Pipeline architecture demonstrating sequential, non-destructive processing from raw ingestion to final chunked phonetic metadata.

Problem Statement

Building high-quality datasets for Text-to-Speech (TTS) and Automatic Speech Recognition (ASR) models is historically bottlenecked by manual labor. Extracting clean speech from noisy YouTube streams, accurately diarizing multiple speakers, stripping silence, and generating aligned phonetic metadata requires hundreds of hours of manual annotation. Furthermore, automated pipelines often crash due to GPU VRAM limits on long files or lose track of speaker identities when audio is chunked.

Architecture Breakdown

Ingestion & Normalization: Leverages yt-dlp and ffmpeg to pull raw audio from URLs or local directories, standardizing to a unified mono sample rate (e.g., 44.1kHz).
Vocal Isolation & Memory Management: Utilizes Demucs for state-of-the-art music and noise separation. To prevent Out-Of-Memory (OOM) faults on consumer GPUs, a pre-chunking layer splits massive files into configurable durations prior to tensor processing.
Global Speaker Diarization: Employs pyannote.audio for temporal speaker segmentation and embedding extraction.
Slicing & Transcription: Filters dead air via WebRTC Voice Activity Detection (VAD) and feeds valid speech utterances into batched Whisper model inference.

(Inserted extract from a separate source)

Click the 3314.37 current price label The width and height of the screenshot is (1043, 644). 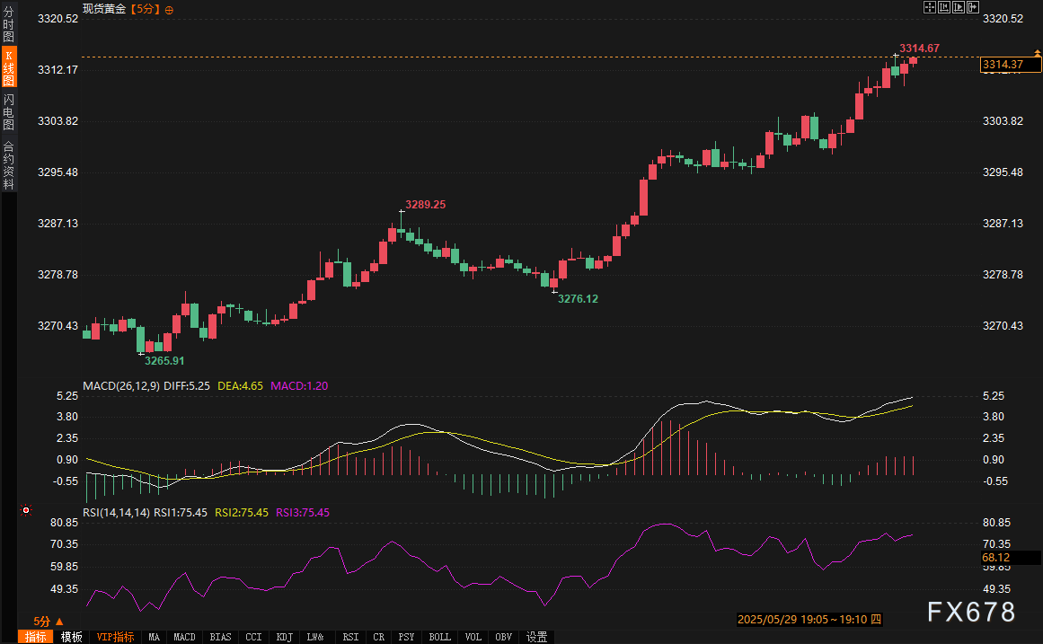coord(1003,65)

Why This Needed Custom Engineering

When scaling dataset generation to multi-hour audio files, strict hardware VRAM limits mandate chunking the audio before neural network processing. However, naive chunking breaks continuous speaker diarization: "Speaker 1" in Chunk A might be incorrectly labeled as "Speaker 3" in Chunk B, ruining the integrity of single-speaker TTS datasets.

ADAPT solves this structural flaw natively. Instead of blindly merging chunk outputs, ADAPT extracts neural speaker embeddings for every detected segment. It then performs a global Agglomerative Clustering pass using cosine similarity on these embeddings to unify speaker IDs across the entire dataset before the final slicing phase.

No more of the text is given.